Vitamins are organic compounds that cannot be synthesized by the human body or cannot be synthesized in sufficient quantities, therefore they belong to the essential food components.
Minerals / Electrolytes
Minerals or electrolytes are involved in numerous metabolic processes in the body. They are responsible for the absorption of carbohydrates and amino acids and they activate various enzymes as well as hormones.
Minerals also influence the transmission of stimuli (transmission of electrical impulses), they regulate fluid balance and blood pressure as well as heart and muscle functions and other important body processes.
Here is a classification of minerals according to their functions:
- Minerals that build body structures (Ca, Mg, P)
- Minerals serving the osmotic regulation (K, Na, Cl)
- Minerals involved in building active substances, enzymes and hormones (cobalt, selenium, iodine)
- Minerals needed for the transformation of organic compounds (Zn)
Vitamins fulfill a wide variety of tasks in the body, but they are not building blocks for tissues or organs. Rather, vitamins serve in the body to exercise and maintain physiological functions.
Vitamins do not provide energy and must be supplied in relatively small quantities. They can be divided into fat-soluble and water-soluble vitamins.
You will learn more about the different effects of individual vitamins in another article.
Secondary plant substances
Antioxidants such as flavonoids and anthocyanins are also suitable for regulating oxidative stress. These are particularly abundant as secondary plant compounds in some types of fruit and vegetables such as blueberries, beetroot, sour cherries and raspberries.
Antioxidants also support tissue repair and they reduce the corresponding symptoms and damage in muscle and muscle tissue. (1,2)
Other plus points: Antioxidants have a vasoprotective and edema-protective effect and can activate various immune cell types. For this reason, it is believed that they support the immune defense and at the same time also have an anti-inflammatory effect.
Micronutrients in sports: How to supply yourself properly
Greater need for micronutrients under high stress
Exposing the body to intense physical stress increases various metabolic processes, such as sweating. During this process, you lose a lot of fluid, which can mean up to 2-3 liters per hour during high exertion in training and competition.
The body also increasingly excretes a wide variety of minerals via the sweat it produces. When you lose 1 liter of sweat, your body releases about 700 to 1,500 mg of sodium, 200 to 480 mg of potassium, 20 to 40 mg of calcium and 4 to 20 mg of magnesium, among other things.

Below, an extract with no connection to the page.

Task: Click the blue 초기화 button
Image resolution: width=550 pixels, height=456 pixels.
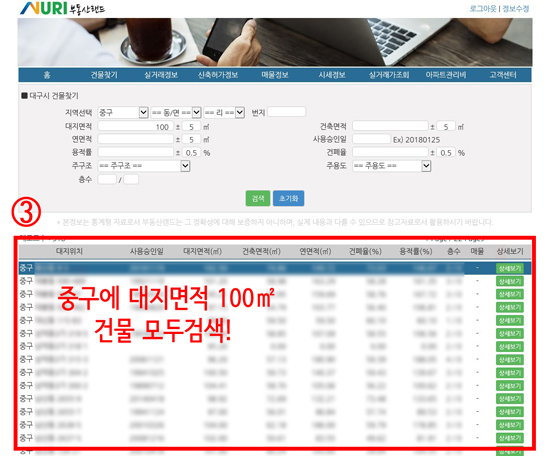Action: coord(288,199)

Negative effects for athletes in case of undersupply
So after an intense workout you have a correspondingly increased need for minerals, which you should of course compensate for. A high loss of minerals can otherwise lead to a drop in performance, reduced muscle blood flow as well as a drop in blood pressure, cardiac arrhythmia and thickening of your blood.

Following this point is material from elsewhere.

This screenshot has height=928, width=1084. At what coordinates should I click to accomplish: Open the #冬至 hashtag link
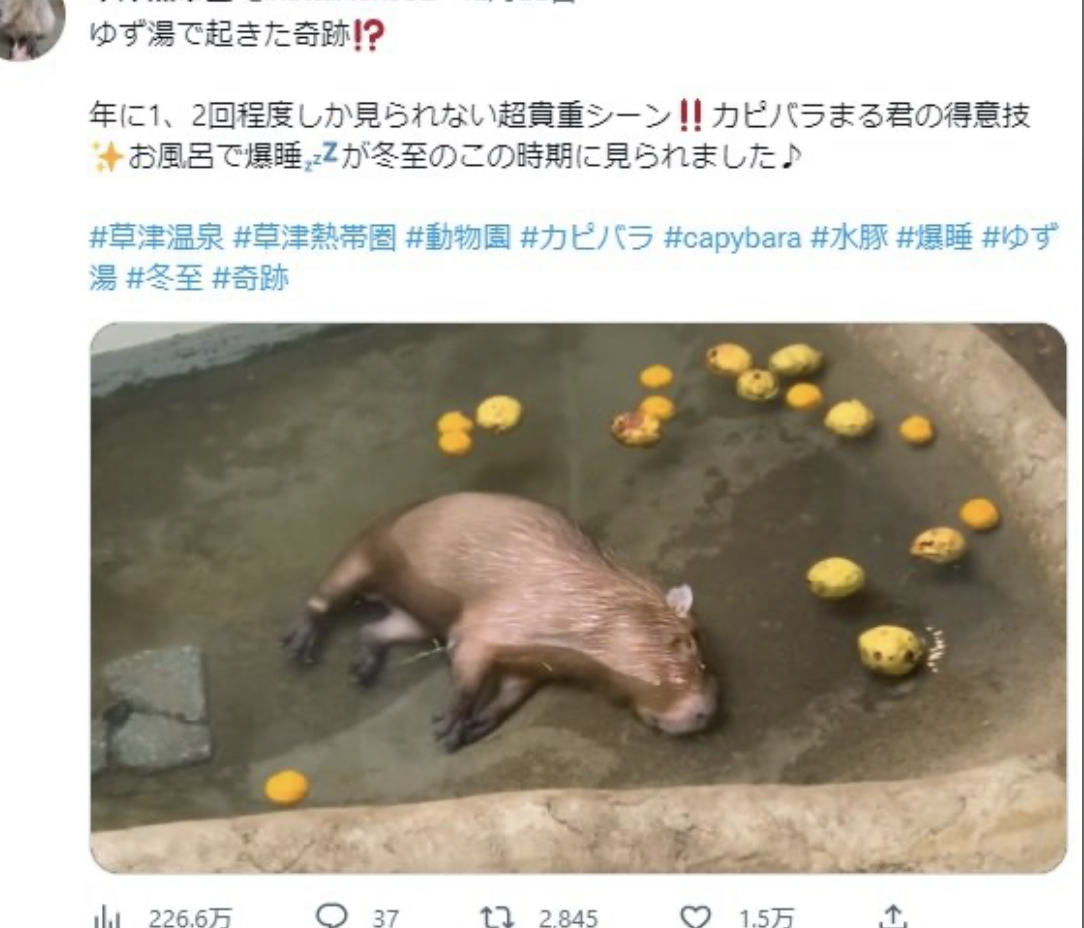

During intense physical activity, an increased number of free radicals are formed due to increased cellular respiration – this is referred to as oxidative stress.
These free radicals can, for example, lead to damage or impairment of tissues and muscles, they can cause inflammation and additionally cause muscle damage and soreness.
Natural instead of artificial food
However, free radicals are also drivers and one reason why adaptation processes occur at the cellular level in response to endurance training. Which, of course, is important for performance development.
One should note in this context that e.g. artificial supplements can negatively affect these adaptation processes.
Therefore, we recommend natural foods as well as a controlled use of special sports nutrition during high, prolonged stress. Natural sports nutrition products with a high real fruit content also provide important vitamins for you here.
Thus, the mentioned adaptation processes can take place unhindered – and the body is perfectly supplied with the appropriate micronutrients.